15. März 2018

Zwischenbilanz im BUND-Wildkatzenprojekt: 30 Helfer trotzen dem Winterwetter und sammeln Haare von eingeschneiten Lockstöcken

Lockststockkontrolle (Foto: Werner Schmidt)

Das angehängte Foto ist in Verbindung mit dieser Presseinformation und unter Nennung des Fotografen zur Veröffentlichung freigegeben: Lockststockkontrolle (W. Schmidt).

Zur Halbzeit des vom Bund für Umwelt und Naturschutz Deutschland (BUND) und dem Naturpark Lahn-Dill-Bergland gestarteten Wildkatzenprojekts gibt es erste Erfolge zu vermelden: 18 Haarproben wurden bereits von den freiwilligen Helfern an den im Wald aufgestellten Lockstöcken gesammelt. Ob es sich dabei wirklich um die Haare von Wildkatzen handelt, wird allerdings erst die genetische Untersuchung zeigen. „Wir hoffen auf viele neue Wildkatzen-Nachweise. Aber schon jetzt ist ein großer Erfolg des Projekts, dass so viele Menschen in der Region für die gefährdeten Tiere aktiv geworden sind,“ freut sich Susanne Schneider, Koordinatorin des Wildkatzenprojekts beim BUND Hessen. „Vor allem im Februar mussten die 30 Freiwilligen Eis und Schnee trotzen und die teils im Tiefschnee stehenden Stöcke untersuchen.“ Die Lockstock-Aktion hat zum Ziel die Wildkatze im Bereich des Naturparks Lahn-Dill-Bergland wissenschaftlich nachzuweisen. Finanziert wird die Untersuchung aus Fördermitteln des Lahn-Dill-Kreises und des Kreises Marburg-Biedenkopf sowie aus Eigenmitteln des BUND und Naturparks.

Noch bis Ende April werden die freiwilligen Helfer, darunter Förster, BUND-Mitglieder sowie naturschutzinteressierte Privatpersonen, die insgesamt 60 Lockstöcke im Bereich des Naturparks Lahn-Dill-Bergland wöchentlich kontrollieren. Die mit Baldrian besprühten Dachlatten ziehen Wildkatzen vor allem im Winter während der Paarungszeit stark an. Beim Reiben am rauen Holz hinterlassen sie Haare, die gesammelt und genetisch analysiert werden. Die Suche nach den feinen hellen Haaren erfordert von den Helfern viel Geduld und ruhige Hände.

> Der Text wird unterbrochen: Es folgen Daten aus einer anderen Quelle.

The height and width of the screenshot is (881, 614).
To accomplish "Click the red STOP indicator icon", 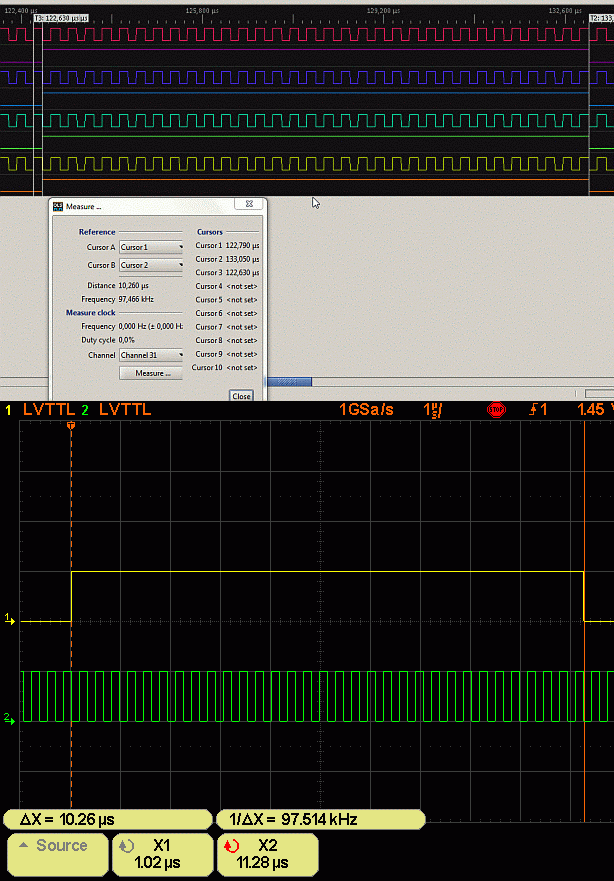I will click(x=496, y=410).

Um zu vermeiden, dass übersehene Haare am Stock verbleiben und die nächste Kontrolle verfälschen, flammen die Helfer den Lockstock nach jeder Untersuchung ab, bevor sie ihn erneut mit Baldrian einsprühen.

Mit der Lockstock-Methode untersucht der BUND seit vielen Jahren, wie es hessenweit um die Bestände der Wildkatze bestellt ist. Alle Nachweise fließen in eine Gendatenbank ein, anhand derer man z.B. das Wanderverhalten der Katzen sowie mögliche Wanderbarrieren wie Straßen dokumentieren kann. Dass die Wildkatze in den Wäldern des Naturparks Lahn-Dill-Bergland vorkommt, weiß man bereits durch Totfunde und Sichtungen. Durch die Untersuchungen erhofft sich der BUND weitere Erkenntnisse darüber, wie viele Tiere in der Region leben und mit welchen anderen Wildkatzenvorkommen sie vielleicht verwandt sind. Mit ersten Ergebnissen der Genanalyse ist im Herbst dieses Jahres zu rechnen.